Cradle 2 The Grave
Summed up by the two names above the title - Jet Li and DMX - C2TG expands on the Kung-Fu-fighting meets LA gang warfare movie born with Romeo Must Die and expanded in Exit Wounds.
And it delivers the requisite flavours and tempos of each genre with gleeful gusto. If your idea of action movie money shots is a 5 foot tall Asian guy locked in a WWF-style cage with fifteen huge thugs, an apartment building break-in accomplished by dropping off the roof from one balcony to another or an ATV chase, you've come to the right place.
The excuse for plenty of explosions, fights and cheap laughs masquerading as a plot concerns a jewel thief, Fait (DMX), whose posse gets ripped off during their latest heist. Enter mysterious Taiwanese intelligence agent Su (Li), who's after the same booty for very different reasons.
When the crooked financier of the deal, Ling (Dacascos, back to straight-to-video form after his star turn in Brotherhood of the Wolf) takes Fait's little girl hostage as blackmail to recover the booty, the action-o-meter cranks up to its maximum.

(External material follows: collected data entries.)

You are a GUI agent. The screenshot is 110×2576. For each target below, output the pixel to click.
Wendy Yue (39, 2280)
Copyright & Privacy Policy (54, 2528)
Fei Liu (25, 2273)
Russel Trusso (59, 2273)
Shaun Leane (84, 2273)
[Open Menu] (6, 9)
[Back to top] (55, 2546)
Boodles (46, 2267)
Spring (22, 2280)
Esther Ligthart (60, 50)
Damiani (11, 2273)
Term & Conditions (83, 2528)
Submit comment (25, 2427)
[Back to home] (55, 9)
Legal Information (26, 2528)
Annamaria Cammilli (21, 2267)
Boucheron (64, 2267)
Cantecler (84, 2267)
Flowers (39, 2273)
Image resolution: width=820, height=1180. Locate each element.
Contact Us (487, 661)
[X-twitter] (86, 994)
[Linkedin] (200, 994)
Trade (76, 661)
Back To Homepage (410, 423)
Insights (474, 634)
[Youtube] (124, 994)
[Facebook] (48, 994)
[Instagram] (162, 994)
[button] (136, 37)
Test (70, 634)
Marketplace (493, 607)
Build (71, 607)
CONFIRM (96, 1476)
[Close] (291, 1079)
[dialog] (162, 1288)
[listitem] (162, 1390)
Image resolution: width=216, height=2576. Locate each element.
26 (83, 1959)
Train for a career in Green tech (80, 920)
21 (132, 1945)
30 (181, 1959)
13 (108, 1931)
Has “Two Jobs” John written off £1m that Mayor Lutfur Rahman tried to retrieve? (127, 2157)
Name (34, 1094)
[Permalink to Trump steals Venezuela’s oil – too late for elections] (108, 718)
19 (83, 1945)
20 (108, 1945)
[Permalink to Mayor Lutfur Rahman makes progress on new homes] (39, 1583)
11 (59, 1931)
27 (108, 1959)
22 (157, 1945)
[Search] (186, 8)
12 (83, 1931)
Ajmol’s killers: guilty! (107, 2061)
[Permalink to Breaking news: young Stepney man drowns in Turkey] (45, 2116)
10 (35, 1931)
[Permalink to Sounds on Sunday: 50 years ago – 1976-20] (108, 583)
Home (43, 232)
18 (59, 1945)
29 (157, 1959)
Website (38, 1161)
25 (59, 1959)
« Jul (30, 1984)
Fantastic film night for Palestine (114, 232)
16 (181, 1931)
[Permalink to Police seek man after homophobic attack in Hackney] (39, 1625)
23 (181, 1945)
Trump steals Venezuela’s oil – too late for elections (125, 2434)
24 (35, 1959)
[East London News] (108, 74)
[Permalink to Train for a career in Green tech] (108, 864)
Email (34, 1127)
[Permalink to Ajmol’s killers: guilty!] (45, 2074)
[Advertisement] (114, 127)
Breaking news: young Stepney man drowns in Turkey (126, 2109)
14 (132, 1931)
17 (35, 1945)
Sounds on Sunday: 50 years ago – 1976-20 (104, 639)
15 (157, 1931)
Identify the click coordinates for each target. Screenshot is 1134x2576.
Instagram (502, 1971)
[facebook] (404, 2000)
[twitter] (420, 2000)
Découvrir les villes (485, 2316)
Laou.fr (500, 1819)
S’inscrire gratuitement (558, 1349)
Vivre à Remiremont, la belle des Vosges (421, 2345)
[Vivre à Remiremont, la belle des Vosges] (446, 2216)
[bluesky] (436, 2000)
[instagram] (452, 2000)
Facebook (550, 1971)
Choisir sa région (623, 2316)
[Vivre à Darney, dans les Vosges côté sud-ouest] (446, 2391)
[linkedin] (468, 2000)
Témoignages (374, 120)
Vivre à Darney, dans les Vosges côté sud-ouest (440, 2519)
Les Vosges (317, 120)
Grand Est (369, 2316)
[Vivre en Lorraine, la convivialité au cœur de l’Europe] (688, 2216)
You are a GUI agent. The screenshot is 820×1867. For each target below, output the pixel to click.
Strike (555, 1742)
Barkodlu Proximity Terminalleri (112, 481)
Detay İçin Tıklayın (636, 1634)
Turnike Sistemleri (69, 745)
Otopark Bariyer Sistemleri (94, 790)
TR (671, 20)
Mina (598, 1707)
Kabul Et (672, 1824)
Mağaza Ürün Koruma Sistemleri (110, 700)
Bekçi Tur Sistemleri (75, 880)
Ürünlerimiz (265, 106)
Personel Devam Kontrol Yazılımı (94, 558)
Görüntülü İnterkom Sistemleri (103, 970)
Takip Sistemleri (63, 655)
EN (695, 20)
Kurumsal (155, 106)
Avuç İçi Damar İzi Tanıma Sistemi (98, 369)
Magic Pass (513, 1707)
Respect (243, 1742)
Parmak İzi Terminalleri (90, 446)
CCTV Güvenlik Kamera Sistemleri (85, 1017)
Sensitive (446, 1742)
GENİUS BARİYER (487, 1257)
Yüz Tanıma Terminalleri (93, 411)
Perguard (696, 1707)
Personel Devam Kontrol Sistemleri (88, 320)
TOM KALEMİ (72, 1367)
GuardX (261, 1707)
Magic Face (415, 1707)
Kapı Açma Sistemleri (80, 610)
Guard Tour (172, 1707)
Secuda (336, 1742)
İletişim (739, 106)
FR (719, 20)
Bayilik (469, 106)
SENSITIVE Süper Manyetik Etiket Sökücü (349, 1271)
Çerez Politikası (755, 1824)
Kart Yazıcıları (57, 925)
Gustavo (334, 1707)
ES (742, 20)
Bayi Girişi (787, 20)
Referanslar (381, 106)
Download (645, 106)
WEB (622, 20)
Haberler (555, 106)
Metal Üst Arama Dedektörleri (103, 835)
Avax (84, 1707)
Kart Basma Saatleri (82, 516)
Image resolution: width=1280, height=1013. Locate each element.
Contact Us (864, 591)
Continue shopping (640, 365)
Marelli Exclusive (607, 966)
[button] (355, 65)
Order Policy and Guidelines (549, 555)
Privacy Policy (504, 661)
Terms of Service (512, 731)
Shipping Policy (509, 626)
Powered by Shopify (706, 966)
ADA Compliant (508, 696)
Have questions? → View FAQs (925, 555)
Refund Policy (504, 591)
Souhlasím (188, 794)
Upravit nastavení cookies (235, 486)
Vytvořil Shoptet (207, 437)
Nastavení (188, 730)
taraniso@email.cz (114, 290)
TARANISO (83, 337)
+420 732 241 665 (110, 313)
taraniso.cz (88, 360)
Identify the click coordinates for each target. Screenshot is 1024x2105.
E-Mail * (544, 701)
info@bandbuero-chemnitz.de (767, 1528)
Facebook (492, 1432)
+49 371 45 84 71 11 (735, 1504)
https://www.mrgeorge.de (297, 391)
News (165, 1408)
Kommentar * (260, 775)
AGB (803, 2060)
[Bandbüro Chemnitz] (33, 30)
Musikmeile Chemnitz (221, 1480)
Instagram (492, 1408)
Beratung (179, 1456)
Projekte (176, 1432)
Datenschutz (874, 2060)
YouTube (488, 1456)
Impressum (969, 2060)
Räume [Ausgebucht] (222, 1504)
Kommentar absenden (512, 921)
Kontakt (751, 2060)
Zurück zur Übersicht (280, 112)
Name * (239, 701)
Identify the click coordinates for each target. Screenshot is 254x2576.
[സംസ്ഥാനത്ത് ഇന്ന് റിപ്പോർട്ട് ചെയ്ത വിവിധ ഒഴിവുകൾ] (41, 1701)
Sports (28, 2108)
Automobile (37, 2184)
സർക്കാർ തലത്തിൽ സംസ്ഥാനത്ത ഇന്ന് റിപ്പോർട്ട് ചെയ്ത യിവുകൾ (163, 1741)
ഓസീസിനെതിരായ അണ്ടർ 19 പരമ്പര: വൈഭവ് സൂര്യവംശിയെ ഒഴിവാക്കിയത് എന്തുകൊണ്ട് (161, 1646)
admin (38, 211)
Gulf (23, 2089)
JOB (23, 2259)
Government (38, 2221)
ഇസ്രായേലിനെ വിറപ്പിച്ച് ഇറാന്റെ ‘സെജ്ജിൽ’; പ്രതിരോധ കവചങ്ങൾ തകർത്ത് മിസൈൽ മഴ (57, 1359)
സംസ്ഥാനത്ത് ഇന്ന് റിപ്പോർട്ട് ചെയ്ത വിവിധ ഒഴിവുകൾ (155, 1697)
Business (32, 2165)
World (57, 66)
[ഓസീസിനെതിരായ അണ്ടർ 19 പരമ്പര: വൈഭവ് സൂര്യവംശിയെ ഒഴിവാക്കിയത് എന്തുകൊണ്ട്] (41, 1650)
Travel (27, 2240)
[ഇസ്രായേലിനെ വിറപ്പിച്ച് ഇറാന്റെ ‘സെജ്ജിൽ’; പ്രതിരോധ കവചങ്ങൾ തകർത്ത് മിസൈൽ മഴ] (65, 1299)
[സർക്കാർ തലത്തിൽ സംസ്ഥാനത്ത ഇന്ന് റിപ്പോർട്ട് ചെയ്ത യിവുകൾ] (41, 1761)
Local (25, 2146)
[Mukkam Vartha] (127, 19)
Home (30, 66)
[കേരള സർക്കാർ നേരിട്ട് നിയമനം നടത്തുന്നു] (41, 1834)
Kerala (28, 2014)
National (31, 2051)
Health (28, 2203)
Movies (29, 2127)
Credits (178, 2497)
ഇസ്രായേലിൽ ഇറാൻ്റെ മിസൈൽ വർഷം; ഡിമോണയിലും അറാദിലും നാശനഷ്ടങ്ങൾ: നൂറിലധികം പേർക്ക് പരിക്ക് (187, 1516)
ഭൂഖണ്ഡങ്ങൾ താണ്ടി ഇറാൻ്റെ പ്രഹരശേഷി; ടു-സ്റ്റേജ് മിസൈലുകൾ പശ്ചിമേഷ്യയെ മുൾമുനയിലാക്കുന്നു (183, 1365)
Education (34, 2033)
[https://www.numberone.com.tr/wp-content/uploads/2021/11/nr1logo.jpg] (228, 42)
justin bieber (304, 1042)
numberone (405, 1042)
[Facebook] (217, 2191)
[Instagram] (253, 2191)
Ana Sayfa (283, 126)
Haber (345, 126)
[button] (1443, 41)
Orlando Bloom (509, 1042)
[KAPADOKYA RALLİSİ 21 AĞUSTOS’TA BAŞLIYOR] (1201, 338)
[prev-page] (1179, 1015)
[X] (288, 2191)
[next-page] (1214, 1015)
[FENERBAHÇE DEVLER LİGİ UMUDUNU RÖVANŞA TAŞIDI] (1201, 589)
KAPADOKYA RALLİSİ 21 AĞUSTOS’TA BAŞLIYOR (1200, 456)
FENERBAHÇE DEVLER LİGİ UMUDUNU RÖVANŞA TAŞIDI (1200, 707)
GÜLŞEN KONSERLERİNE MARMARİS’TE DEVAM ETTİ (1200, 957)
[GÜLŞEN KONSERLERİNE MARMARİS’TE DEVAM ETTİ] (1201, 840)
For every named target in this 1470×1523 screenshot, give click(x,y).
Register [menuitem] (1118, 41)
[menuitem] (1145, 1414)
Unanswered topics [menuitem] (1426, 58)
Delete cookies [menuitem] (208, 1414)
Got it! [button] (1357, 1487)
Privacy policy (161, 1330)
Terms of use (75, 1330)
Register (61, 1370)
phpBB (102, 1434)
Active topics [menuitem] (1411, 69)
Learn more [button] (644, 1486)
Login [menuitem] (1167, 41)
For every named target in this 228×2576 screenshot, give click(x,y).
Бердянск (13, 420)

Each occurrence in the story is another reason for a larger than life chase or fight sequence where you can disengage your higher brain functions for ten minutes and just enjoy the spectacle.
So be warned. It that's your kind of thing, Cradle 2 The Grave will deliver on its promise. If you're after Shakespearean performances or Hitchcock-like turns of fate, take more notice of the trailers next time.
As for faults (even within a genre notorious for examples of how to make a bad movie), Cradle 2 the Grave has a few. Any second grade Christmas pageant performance puts the leads' acting talents to shame.
Jet Li has such an astounding lack of charisma you couldn't call what he does acting by any stretch - he just recites lines between fights. If they could find an acting stand-in between each action sequence he'd be perfect. DMX is (another) rapper turned actor, and it shows in his forced emotional delivery.
The action film is also becoming its own worst enemy, having to constantly outdo itself with increasingly unbelievable stunts and sequences that get harder to swallow - even for action film fans.
But those same fans will get their moneys worth. Cradle 2 the Grave is a slickly produced montage of cool imagery, hard music and the orgasmic buildup of tension you just know is going to explode, with the odd spot of scripting to hold it all together. Like the choc top you take in with you, it's a guilty but satisfying pleasure.
And hang around during the end credits for the banter between Tom Arnold and Anthony Anderson that's becoming their signature shtick.